The action continues from yesterday about paradoxes.
When we come back from commercial, you jump out of the car and say, “Suzanne, is that you?” and I say, “Debbie? Could it be my long lost hairdresser?” and we embrace and make up and set an appointment for next Thursday at 3:15. A paradox because just seconds before you were hell-bent on trying to kill me.
Speaking of hell, on Sunday, with my raffle tickets clutched in my hopeful hand, I was wishing for two things: that I would get my luck back and win a raffle for the first time in a coon’s age, and that I’d win a pie, preferably a tasty pie like peach or blackberry or strawberry rhubarb.
Lo and behold, the first raffle number called was mine! I broke my long dry spell of no raffle prizes! I could just taste that flaky piecrust. Then they announced my prize.
A visit from the priest to bless my house.
Lord have mercy!
(a) My husband is an atheist. Not an agnostic / on the fence kind of believer who’s just not sure. He is absolutely positive there is no God and people like me are simply deceiving ourselves, and basically not right in the head.
(2) I’m a Catholic who likes to go to church on Sunday because I feel good about it, but I arrive a little late and don’t hang around after Mass. I slip in and slip out like a, well, like a Catholic late for church who has doesn’t want to hang around when it’s over. I’ve never even met this new priest and I HIGHLY suspect he doesn’t appreciate it when, ten minutes into his service, he hears the side door creak open and sees me slink in and duck into the first empty pew.
When my raffle number was called, the priest came over and shook my hand. “Call the office and we’ll get this scheduled,” he said.
Get what scheduled? Should I have him over for dinner? Lunch? Dessert? Coffee? Cocktails?
When I told my husband about my prize he said, “I don’t need to be here for that.” No telling what he’d say to this priest. For me, it’s not that the man is a priest, it’s more that he’s a perfect stranger.
However, I believe things don’t happen by coincidence. I won that raffle for a reason. My quandary is more, “What kind of hospitality do I extend to this gentleman coming to bless my house?” But I’m also thinking, “Holy moly, what the heck are we going to talk about?”
The last time I talked to a priest was at a party. I’d just come back from Italy and started blabbering about the Vatican. “It was beautiful but kindof creepy the way they had all those old Popes in coffins all over the place and there was that embalmed Pope in a glass coffin that gave me the heebie jeebies.

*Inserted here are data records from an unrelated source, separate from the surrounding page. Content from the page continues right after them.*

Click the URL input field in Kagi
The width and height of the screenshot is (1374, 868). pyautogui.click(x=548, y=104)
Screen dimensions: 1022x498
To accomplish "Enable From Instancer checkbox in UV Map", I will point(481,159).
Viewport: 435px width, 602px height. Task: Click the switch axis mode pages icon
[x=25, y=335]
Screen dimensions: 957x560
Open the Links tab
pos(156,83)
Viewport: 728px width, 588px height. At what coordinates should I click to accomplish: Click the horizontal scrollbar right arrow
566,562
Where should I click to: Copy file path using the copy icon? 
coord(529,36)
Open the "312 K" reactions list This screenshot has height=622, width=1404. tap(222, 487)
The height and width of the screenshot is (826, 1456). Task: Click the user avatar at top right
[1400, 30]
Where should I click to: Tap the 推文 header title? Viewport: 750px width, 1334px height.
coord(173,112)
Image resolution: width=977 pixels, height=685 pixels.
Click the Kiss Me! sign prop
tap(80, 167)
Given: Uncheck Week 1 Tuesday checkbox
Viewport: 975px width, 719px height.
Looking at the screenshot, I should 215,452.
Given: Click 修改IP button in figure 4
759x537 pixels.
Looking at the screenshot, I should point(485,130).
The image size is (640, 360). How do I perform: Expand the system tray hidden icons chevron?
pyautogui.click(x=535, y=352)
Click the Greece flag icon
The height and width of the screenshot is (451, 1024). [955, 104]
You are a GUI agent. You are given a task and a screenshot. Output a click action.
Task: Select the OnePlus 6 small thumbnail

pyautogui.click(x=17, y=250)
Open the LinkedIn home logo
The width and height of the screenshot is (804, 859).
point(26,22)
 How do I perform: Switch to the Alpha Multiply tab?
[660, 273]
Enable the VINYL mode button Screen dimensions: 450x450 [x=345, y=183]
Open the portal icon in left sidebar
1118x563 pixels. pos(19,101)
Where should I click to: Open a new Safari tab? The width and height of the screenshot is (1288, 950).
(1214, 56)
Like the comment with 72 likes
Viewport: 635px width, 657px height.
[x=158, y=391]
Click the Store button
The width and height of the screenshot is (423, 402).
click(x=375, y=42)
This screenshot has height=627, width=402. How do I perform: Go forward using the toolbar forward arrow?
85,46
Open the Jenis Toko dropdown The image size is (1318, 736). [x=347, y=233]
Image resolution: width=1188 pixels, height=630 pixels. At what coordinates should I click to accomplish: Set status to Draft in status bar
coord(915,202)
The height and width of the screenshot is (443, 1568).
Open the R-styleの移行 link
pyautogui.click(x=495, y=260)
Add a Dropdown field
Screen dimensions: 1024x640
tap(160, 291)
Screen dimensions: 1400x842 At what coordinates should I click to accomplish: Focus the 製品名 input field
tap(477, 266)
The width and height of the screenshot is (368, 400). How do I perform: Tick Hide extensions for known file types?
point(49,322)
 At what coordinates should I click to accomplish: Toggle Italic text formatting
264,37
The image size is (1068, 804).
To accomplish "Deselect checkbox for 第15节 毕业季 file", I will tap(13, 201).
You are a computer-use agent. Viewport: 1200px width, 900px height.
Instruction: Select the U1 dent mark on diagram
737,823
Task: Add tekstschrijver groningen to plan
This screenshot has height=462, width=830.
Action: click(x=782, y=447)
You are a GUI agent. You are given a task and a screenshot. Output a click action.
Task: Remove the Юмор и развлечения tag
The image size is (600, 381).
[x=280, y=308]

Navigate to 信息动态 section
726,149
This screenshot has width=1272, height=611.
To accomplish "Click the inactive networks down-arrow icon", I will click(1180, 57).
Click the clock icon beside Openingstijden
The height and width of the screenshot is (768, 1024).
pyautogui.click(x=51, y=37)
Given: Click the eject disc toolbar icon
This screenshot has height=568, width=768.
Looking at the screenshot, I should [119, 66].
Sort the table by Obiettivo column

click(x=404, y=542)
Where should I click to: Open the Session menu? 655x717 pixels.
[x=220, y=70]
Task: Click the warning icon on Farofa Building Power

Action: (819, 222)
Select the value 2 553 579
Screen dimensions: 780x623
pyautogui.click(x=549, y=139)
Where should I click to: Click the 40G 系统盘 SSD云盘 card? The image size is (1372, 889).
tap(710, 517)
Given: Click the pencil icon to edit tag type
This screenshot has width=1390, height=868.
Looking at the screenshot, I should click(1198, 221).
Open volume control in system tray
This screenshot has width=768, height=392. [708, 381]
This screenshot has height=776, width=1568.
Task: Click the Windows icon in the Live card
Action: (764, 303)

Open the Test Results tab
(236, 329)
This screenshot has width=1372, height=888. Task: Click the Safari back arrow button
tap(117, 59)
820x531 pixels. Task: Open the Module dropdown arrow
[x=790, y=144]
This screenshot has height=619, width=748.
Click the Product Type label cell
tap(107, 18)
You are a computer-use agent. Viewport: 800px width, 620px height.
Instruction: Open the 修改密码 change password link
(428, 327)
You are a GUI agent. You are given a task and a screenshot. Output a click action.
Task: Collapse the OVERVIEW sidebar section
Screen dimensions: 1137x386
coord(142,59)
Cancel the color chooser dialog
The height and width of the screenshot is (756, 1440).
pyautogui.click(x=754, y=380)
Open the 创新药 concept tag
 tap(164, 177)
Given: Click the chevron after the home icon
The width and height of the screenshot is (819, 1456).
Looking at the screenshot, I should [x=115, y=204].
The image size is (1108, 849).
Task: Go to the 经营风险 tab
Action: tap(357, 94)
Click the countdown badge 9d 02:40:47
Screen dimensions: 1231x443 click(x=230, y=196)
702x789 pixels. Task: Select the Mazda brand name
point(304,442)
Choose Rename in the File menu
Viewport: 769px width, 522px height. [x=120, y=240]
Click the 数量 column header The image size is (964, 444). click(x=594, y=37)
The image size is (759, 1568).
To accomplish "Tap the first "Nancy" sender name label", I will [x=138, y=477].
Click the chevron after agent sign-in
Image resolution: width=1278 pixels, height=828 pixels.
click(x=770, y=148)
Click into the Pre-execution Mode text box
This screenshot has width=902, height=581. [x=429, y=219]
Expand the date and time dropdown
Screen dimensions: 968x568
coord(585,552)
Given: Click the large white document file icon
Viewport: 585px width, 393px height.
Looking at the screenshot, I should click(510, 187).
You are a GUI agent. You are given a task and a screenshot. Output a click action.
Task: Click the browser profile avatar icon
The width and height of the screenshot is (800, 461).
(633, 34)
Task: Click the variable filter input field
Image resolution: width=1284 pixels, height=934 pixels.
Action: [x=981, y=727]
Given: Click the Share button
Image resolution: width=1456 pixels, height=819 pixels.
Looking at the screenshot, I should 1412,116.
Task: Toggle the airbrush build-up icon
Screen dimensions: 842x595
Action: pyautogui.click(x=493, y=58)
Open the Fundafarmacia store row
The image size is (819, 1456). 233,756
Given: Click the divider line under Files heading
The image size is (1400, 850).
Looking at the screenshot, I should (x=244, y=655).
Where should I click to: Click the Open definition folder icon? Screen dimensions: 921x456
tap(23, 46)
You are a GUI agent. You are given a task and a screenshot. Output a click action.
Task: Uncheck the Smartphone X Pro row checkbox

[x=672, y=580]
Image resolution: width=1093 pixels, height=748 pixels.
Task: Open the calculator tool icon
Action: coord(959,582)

What’s up with that?”
The priest excused himself immediately and went to talk with an ancient woman who, apparently, offered better opportunity for sparkling conversation than the likes of me.
As you can see, talking to priests is not my forte, hence my shyness about how to handle this visit to my home, though Lord knows this place could use a blessing, and a good cleaning, for that matter. Which is another stumbling block – I’d have to clean. Maybe I could have him come just before Thanksgiving, when I’m going to have to buckle down and get the vacuum out anyway.
The paradox here is that this blessing is not really a blessing, or is it?
Oh well, there are many considerations for me to consider. I will leave with one final paradox, apropos to these most recent events: Be careful what you wish for because it may come true.